The remains of 86 Jewish people sent to Nazi gas chambers in 1943 have been found at a forensic medicine institute in Strasbourg in France.
They were found by historian Raphael Toledano and included bodies that were dismembered and burnt and a jar of “skin fragments” from a gas chamber victim.
It is believed that after the victims were killed, their bodies were transported to the laboratory in Nazi-occupied Strasbourg where they were used by SS captain and anatomy professor August Hirt for experiments.
The Board of Deputies says “serious questions” need to be asked.

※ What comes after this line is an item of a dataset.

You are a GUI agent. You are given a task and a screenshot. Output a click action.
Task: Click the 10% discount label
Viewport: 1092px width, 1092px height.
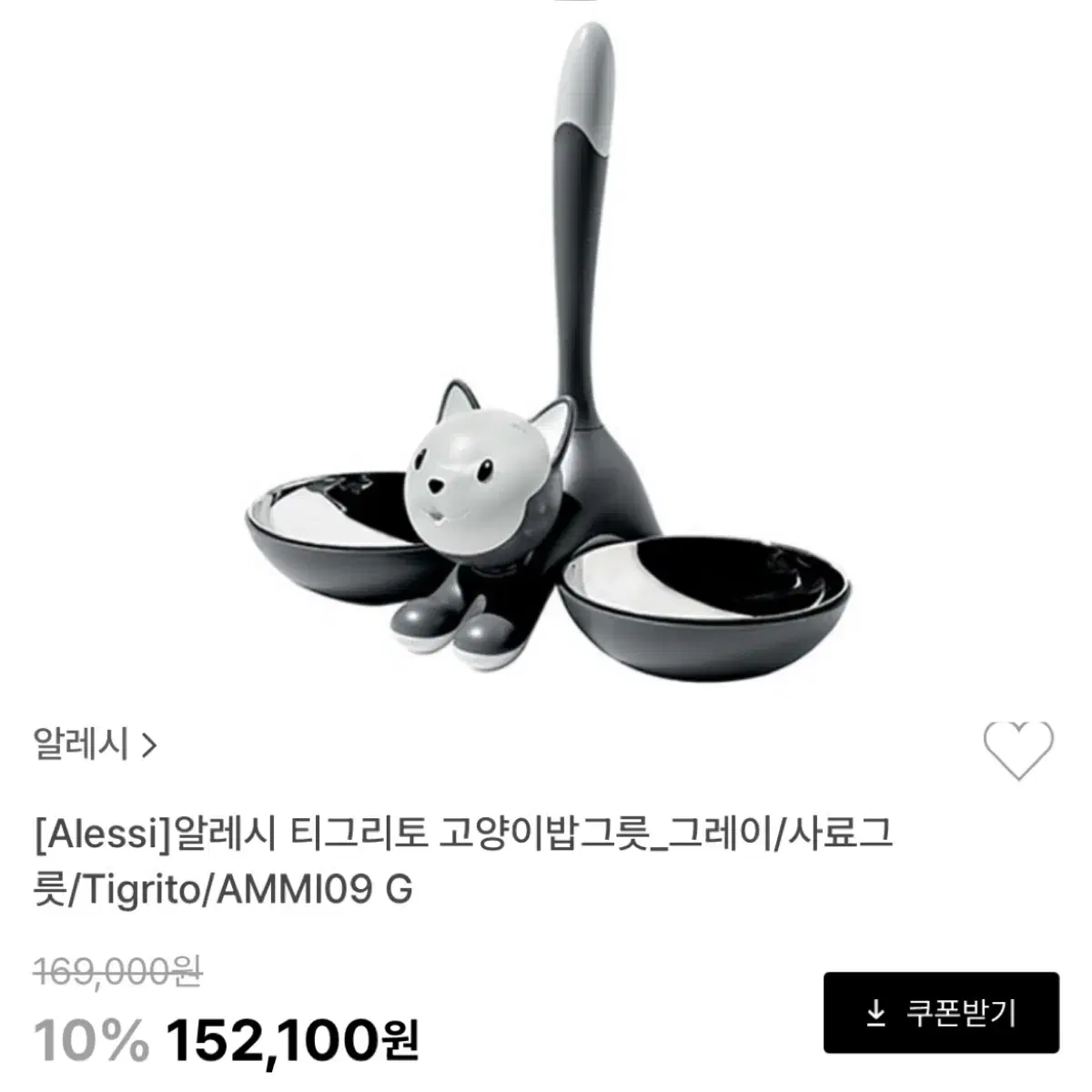91,1036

“This discovery raises serious questions about who knew about these remains and why they did not reveal this sooner. We would expect a prompt and full investigation in to these matters, and the remains of these victims to be accorded a respectful burial in accordance with Jewish law as soon as possible,” said a Board of Deputies spokesman.
Some of the bodies remained intact – preserved, according to Toledano by Camille Simonin, a forensics professor who was investigating Hirt. A letter written by Simonin after the concentration camps were liberated at the end of the war mentioned “samples taken in the course of judicial autopsies carried out on the Jewish victims of the Struthof gas chamber”.
Local authorities are reportedly planning to return the remains to the Jewish community of Strasbourg where they will be buried at the cemetery of Cronenbourg.
Hirt committed suicide in July 1945 before he could be tried for war crimes.